İblis, dini iyi bildiğinden insanların nasıl yoldan çıkaracağını da bilir. Allah Teâlâ, şeytanın bu özelliğini şöyle anlatmaktadır:

“O onlara söz verir ve beklenti içine sokar. Şeytanın onlara söz vermesi, sadece aldatmak içindir.” (Nisa, 4/120)
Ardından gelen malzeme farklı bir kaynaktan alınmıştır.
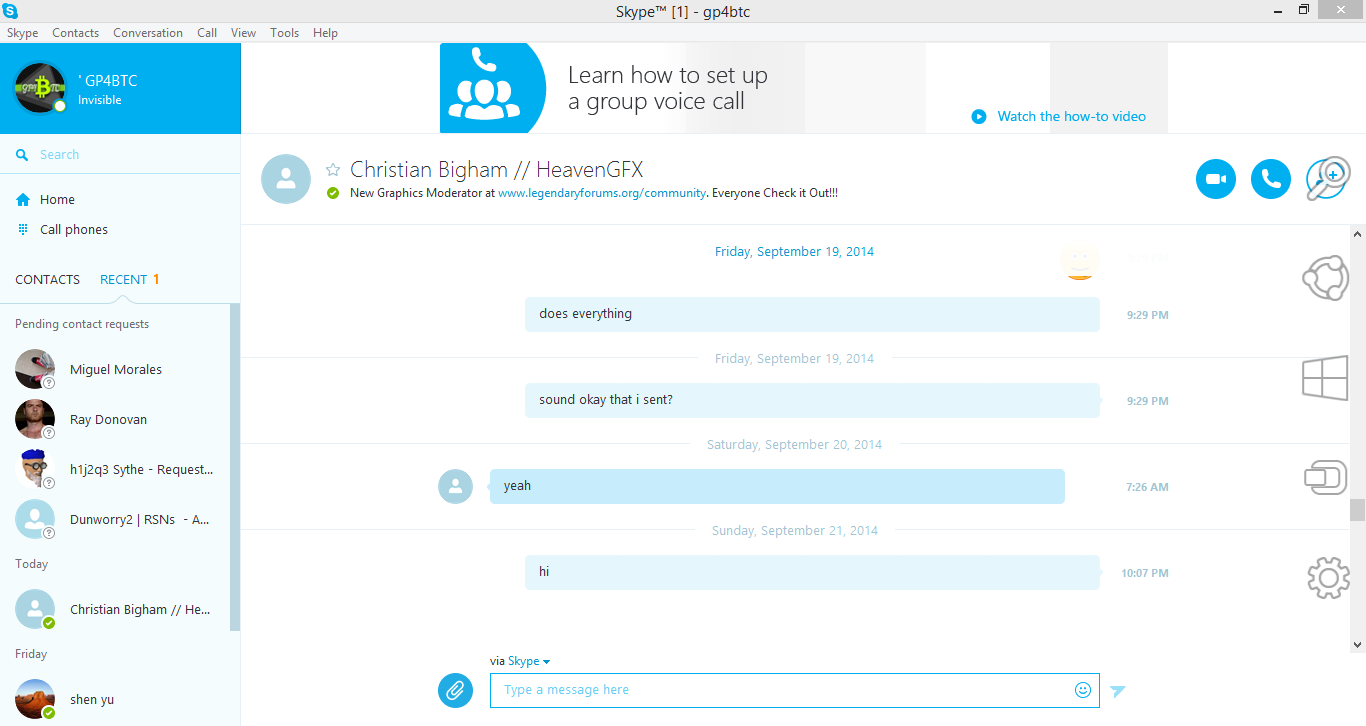Select Miguel Morales pending contact request
Image resolution: width=1366 pixels, height=726 pixels.
point(115,370)
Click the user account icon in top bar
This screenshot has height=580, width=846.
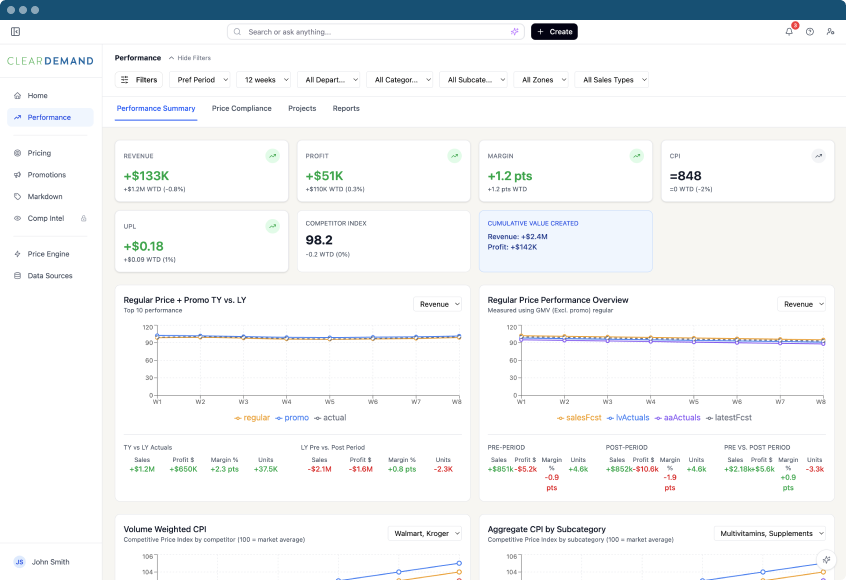coord(830,32)
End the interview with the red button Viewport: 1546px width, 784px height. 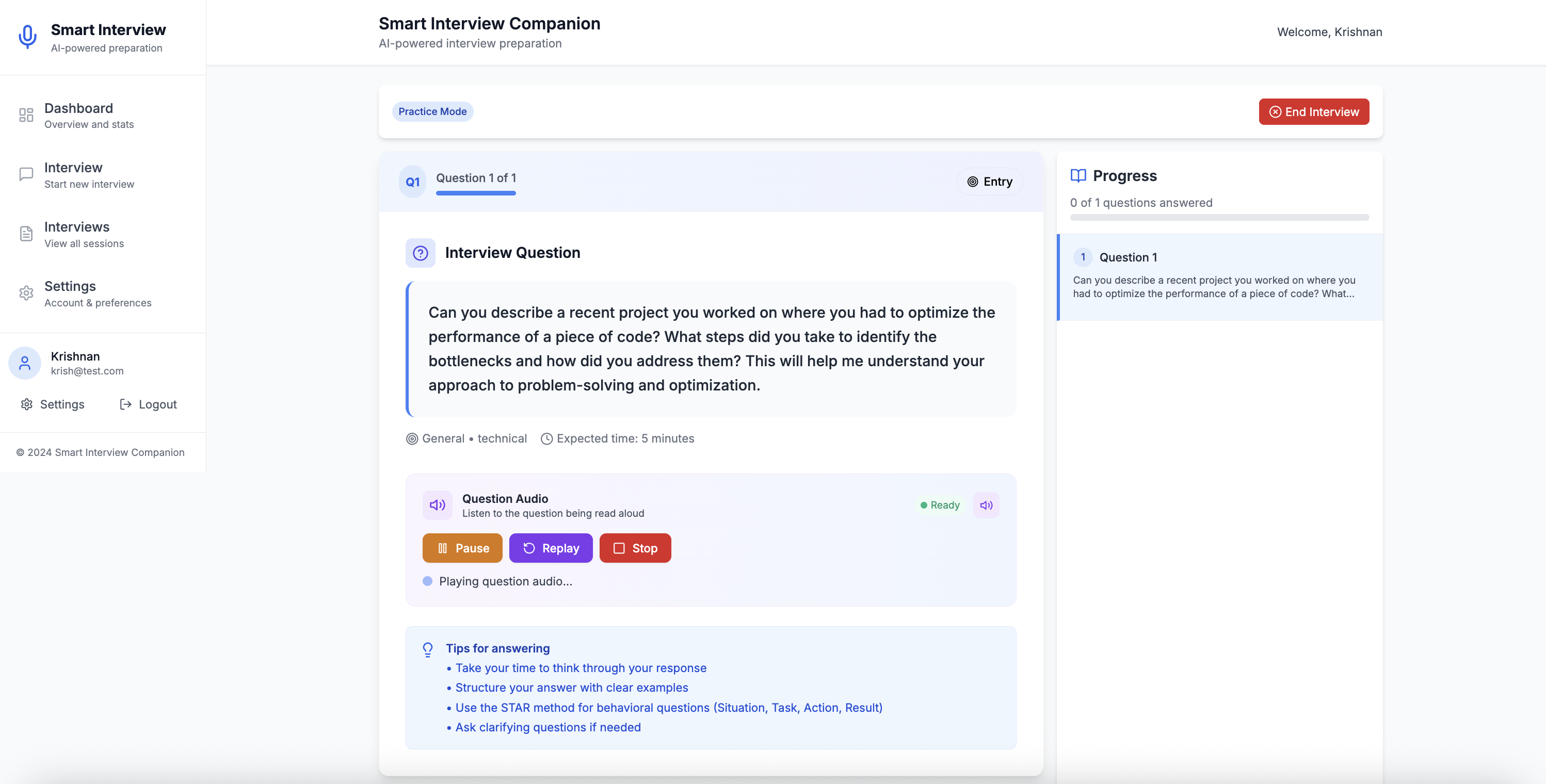click(x=1313, y=112)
Bu sebeple, dini daha iyi yaşamak ve Allah katında daha değerli olmak için yola çıkanlar, karşılarında şeytanı bulurlar. Şeytanlar, insanlar ve cinlerden olur. Allah’a daha yakın olmak için yola çıkan bu insanlara, din büyüklerini araya sokmalarını söylerler. Bu maksatla Allah’ta olan bazı özellikleri onara vererek karşı tarafı aldatmaya çalışırlar. Allah Teâlâ şöyle buyurur:

“Allah’ın yolundan saptırmak için özde Allah’a benzer varlıklar uydurdular. De ki: “Geçinip gidin; ama gidişiniz kesinlikle ateşe doğrudur.” (İbrahim, 14/30)

Din büyüklerini tanrılaştırmaya Muhammed aleyhisselamla başlarlar. Bunun için Hakîkat-i Muhammediye diye bir terim uydurmuşlardır. Bu konudaki sözleri özetle şöyledir:

“Hakîkat-i Muhammediye ile Allah, aynı gerçeğin ön ve arka yüzleridir. Allah’tan başka hiçbir şey yokken ilk defa hakîkat-i Muhammediye var olmuş, bütün yaratıklar ondan ve onun için yaratılmıştır. O, peygamberle*rin ve velilerin ledünnî ve bâtınî bilgileri aldıkları kaynaktır[1].”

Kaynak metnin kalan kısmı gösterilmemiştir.